The treatment of the Japanese in general also needs to be considered, and again Hacksaw Ridge comes up a little short, especially in comparison to its peers – TV shows like The Pacific or films like The Thin Red Line. Both tell very American-centric stories, but at times display that the Japanese, even if barbarous in their tactics, were indeed human, and that the Americans were capable of some evil too. In Hacksaw Ridge the only real interaction with the Japanese beyond the combat sphere is when Doss patches one up. This, however, seems more to prove Doss’ Christian purity than to comment on the humanity of the Japanese. In one scene following a battle we are, for example, shown a Japanese general committing seppuku, and the suicide is captured almost pornographically – this might have had some relevance, but we had never seen this general before, nor had he any lines. The scene was simply there so we, the audience, could enjoy seeing a Japanese soldier beheaded to represent their defeat in battle (captured in immoderate slow motion), even though the victory or failure of said mission wasn’t really the focus of the film at all.

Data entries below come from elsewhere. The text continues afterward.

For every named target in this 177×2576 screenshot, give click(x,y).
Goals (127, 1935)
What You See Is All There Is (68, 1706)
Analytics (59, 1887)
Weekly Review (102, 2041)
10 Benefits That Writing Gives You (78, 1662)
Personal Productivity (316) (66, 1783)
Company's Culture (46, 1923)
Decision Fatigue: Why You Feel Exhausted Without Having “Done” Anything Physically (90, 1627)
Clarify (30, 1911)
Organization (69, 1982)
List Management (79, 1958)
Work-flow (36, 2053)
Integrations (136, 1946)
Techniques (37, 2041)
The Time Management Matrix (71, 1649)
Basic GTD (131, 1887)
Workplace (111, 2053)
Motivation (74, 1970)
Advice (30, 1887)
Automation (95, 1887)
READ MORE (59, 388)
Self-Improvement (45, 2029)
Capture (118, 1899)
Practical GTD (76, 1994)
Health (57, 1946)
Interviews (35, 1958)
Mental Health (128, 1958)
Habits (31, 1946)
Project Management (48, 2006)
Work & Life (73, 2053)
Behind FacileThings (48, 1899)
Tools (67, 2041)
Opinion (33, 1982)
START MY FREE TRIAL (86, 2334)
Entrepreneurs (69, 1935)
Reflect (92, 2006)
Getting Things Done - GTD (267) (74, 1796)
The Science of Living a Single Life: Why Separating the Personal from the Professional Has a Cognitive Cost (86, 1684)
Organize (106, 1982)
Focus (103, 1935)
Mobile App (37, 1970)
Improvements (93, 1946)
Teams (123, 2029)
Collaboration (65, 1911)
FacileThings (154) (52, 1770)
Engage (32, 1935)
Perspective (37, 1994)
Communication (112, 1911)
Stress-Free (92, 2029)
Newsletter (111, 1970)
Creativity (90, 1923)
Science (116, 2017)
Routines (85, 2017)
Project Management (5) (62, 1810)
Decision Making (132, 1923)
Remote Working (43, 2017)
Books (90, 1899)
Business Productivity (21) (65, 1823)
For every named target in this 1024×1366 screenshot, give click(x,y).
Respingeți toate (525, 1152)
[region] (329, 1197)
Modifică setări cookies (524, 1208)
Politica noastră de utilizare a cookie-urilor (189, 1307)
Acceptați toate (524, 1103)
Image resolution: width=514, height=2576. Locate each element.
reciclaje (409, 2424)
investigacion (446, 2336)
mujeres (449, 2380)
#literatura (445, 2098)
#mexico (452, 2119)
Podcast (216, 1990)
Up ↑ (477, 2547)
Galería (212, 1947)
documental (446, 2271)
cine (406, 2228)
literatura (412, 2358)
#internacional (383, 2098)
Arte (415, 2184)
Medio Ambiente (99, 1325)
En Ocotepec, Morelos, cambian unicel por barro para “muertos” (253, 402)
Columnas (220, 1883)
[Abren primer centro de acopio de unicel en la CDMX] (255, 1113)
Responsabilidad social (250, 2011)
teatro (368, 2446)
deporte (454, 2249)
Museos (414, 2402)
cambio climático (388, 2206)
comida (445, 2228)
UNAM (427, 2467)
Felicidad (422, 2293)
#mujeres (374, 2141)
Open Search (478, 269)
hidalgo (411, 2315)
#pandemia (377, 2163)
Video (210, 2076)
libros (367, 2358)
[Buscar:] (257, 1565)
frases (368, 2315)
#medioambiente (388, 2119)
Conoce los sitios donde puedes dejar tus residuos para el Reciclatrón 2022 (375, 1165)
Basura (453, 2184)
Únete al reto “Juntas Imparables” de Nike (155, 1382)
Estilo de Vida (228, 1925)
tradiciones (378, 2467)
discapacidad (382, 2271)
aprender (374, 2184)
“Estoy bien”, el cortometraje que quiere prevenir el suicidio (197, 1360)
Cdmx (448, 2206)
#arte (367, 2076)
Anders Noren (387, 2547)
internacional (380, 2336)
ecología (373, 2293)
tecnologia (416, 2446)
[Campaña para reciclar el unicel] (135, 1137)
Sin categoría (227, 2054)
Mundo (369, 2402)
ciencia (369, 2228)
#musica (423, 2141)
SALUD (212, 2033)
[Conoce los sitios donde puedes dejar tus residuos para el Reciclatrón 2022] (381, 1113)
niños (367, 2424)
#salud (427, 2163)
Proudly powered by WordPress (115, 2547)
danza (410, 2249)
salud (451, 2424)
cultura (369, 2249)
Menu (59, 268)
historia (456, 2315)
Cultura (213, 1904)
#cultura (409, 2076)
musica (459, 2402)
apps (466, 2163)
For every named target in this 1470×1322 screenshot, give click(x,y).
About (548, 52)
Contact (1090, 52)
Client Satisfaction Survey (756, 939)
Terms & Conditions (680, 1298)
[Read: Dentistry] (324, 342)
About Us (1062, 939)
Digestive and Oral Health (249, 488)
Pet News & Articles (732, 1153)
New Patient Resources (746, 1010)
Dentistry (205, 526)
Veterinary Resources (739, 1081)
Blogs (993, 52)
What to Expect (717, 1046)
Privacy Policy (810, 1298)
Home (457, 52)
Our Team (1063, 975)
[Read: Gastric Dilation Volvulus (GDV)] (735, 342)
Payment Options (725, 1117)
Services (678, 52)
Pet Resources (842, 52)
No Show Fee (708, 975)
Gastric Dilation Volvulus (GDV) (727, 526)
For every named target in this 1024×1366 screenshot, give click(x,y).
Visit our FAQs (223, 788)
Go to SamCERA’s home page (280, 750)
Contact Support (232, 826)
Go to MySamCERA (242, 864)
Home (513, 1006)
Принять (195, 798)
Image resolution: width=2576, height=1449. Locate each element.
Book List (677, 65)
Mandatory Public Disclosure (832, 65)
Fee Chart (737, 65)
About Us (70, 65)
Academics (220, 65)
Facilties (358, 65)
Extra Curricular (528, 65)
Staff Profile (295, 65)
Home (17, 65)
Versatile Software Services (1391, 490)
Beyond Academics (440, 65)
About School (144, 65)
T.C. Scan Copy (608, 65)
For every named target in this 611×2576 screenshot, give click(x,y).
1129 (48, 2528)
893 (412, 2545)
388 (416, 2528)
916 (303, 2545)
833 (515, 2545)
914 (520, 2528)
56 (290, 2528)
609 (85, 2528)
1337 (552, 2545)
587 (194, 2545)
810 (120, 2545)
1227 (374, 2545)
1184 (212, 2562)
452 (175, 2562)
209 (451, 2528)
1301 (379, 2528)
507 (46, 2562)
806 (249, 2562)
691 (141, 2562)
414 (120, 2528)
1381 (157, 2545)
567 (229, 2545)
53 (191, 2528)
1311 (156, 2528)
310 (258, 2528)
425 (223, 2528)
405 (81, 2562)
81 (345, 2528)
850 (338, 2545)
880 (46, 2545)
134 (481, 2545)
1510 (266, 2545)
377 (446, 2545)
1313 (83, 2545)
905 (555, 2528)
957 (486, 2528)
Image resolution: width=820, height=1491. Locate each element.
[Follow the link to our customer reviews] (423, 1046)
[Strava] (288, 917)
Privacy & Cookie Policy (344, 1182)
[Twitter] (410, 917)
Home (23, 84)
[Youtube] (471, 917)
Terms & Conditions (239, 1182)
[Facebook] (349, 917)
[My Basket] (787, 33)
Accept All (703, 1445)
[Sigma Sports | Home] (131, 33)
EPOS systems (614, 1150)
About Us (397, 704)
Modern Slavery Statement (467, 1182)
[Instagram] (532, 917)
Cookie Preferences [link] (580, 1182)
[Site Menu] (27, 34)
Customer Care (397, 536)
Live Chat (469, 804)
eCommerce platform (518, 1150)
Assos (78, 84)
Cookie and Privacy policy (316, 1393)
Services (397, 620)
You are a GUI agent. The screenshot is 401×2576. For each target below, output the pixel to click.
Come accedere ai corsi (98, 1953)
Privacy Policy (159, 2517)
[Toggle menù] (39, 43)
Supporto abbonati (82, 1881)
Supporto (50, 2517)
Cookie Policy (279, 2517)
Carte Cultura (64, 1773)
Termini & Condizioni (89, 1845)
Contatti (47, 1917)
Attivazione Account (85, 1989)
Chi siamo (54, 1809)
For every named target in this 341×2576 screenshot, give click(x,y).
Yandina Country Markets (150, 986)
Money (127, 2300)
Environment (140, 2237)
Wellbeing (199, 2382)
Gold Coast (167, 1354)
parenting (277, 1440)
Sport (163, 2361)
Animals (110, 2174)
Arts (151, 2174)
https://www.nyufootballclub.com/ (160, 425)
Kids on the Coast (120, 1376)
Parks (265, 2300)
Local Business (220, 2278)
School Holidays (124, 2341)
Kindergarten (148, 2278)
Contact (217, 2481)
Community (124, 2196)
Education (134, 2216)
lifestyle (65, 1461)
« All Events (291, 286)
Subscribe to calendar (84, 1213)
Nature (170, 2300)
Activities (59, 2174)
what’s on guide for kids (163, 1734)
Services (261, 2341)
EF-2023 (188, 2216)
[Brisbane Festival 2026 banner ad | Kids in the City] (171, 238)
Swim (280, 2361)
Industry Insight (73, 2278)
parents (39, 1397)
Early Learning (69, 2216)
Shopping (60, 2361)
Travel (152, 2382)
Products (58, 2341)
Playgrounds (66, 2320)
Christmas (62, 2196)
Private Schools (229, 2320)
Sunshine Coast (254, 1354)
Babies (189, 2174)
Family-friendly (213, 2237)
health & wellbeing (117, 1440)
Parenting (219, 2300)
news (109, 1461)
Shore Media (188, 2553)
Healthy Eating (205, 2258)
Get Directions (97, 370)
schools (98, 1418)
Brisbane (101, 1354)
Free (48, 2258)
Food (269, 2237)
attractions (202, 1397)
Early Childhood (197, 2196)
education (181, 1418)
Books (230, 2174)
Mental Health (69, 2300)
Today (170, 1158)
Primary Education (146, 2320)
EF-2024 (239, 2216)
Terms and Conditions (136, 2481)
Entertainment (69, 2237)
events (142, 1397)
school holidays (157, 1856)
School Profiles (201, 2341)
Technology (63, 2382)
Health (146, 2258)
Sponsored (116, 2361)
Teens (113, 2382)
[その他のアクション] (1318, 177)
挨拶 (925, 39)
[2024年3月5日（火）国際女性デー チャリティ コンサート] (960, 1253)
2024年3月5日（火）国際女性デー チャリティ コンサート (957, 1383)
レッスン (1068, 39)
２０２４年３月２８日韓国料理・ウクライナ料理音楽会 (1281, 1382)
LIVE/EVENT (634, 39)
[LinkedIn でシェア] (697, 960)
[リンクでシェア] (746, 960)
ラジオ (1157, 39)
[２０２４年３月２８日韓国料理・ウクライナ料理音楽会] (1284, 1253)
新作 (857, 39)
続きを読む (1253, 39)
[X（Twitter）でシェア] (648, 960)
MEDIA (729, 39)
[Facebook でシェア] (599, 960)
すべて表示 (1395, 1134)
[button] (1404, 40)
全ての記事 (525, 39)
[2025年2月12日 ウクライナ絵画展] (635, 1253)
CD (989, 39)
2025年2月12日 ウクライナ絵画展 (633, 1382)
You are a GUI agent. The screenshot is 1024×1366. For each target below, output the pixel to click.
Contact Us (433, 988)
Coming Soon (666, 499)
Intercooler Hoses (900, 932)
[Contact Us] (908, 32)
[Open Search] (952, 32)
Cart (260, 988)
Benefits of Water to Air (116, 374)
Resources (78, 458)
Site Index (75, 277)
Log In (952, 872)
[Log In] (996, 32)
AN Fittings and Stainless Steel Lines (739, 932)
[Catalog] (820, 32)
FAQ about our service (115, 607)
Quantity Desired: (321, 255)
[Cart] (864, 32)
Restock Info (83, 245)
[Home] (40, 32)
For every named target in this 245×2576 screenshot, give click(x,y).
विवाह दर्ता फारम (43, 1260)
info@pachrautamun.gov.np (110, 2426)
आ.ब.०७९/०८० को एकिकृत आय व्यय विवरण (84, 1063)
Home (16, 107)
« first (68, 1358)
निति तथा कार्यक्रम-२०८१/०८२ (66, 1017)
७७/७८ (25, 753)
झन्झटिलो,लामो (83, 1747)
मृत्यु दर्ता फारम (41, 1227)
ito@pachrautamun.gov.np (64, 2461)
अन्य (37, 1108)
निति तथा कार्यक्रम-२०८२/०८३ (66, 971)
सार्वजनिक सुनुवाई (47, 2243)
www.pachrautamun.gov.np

This isn’t unusual of Gibson, considering his treatment of the English is films like The Patriot or Braveheart, but it does again pull Hacksaw Ridge out of competition for the upper echelon of war films. The battle scenes are incredible, and the acting great across the board, but in its simplicity, and indeed lack of subtlety (spy the scene where Doss is carried on a stretcher and the camera tilts up – heavenly) it rather joins the ranks of stirring and enjoyable war films that ultimately lack a cogent argument on war, or in Gibson’s case, pacifism and Christianity.